▶ **Tujuan Tugas**
Menurut kutipan teks tentang zakat di bawah, tolong sebutkan apa arti kata zakat secara bahasa.

Preloader logo

KRITERIA DAN FUNGSI ZAKAT

Kata zakat secara bahasa berarti tumbuh, mensucikan atau memperbaiki. Kata itu mengacu pada kesucian diri yang diperoleh setelah pembayaran zakat dilaksanakan. Itulah kebaikan hati yang dimiliki seseorang manakala ia tidak bersifat kikir dan tidak mencintai harta kekayaannya semata-mata demi harta itu sendiri.

▶ **Data yang Diberikan**
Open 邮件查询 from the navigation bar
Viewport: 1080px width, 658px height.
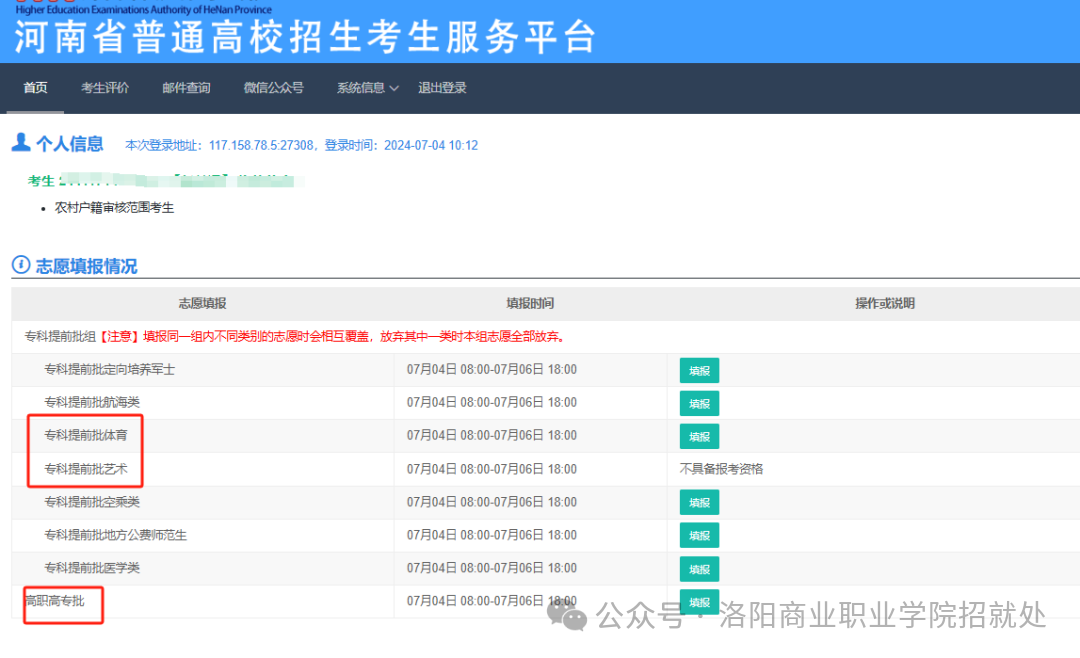pos(186,88)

▶ **Jawaban Latihan**
Secara bahasa, zakat berarti tumbuh, mensucikan atau memperbaiki.